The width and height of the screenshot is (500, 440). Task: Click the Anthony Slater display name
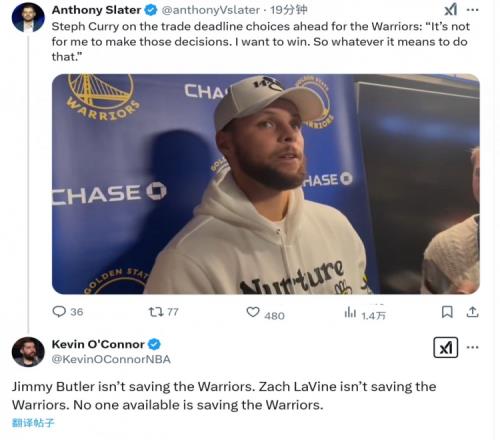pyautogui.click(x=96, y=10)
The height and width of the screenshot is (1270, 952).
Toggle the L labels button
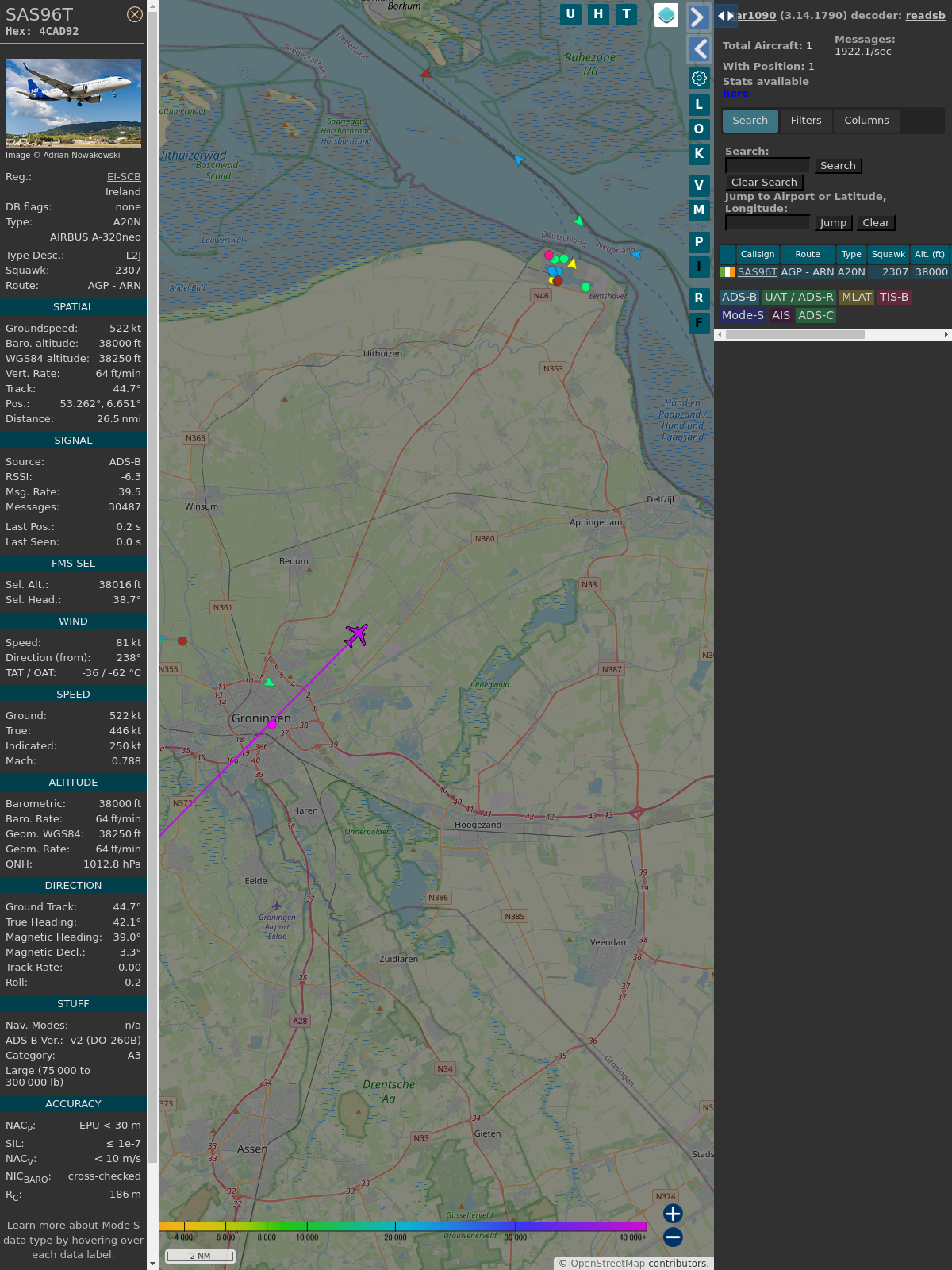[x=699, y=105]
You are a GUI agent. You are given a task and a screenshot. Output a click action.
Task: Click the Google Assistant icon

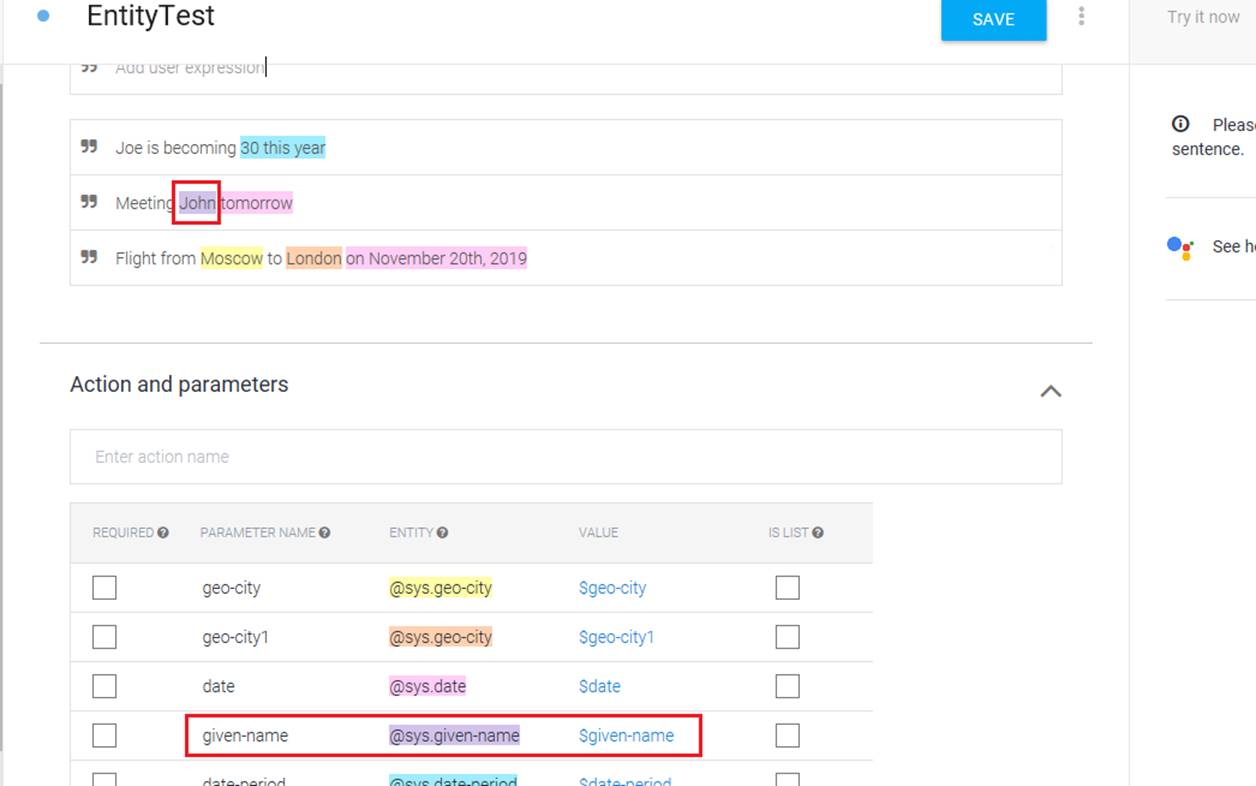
-*-
**TASK REQUIREMENTS**
All of the entries above are to be restated word for word, minus the images.

**TASK RESULT**
The width and height of the screenshot is (500, 440). Task: Click the Anthony Slater display name
pyautogui.click(x=96, y=10)
The height and width of the screenshot is (1270, 952).
Toggle the L labels button
[x=699, y=105]
You are a GUI agent. You are given a task and a screenshot. Output a click action.
Task: Click the Google Assistant icon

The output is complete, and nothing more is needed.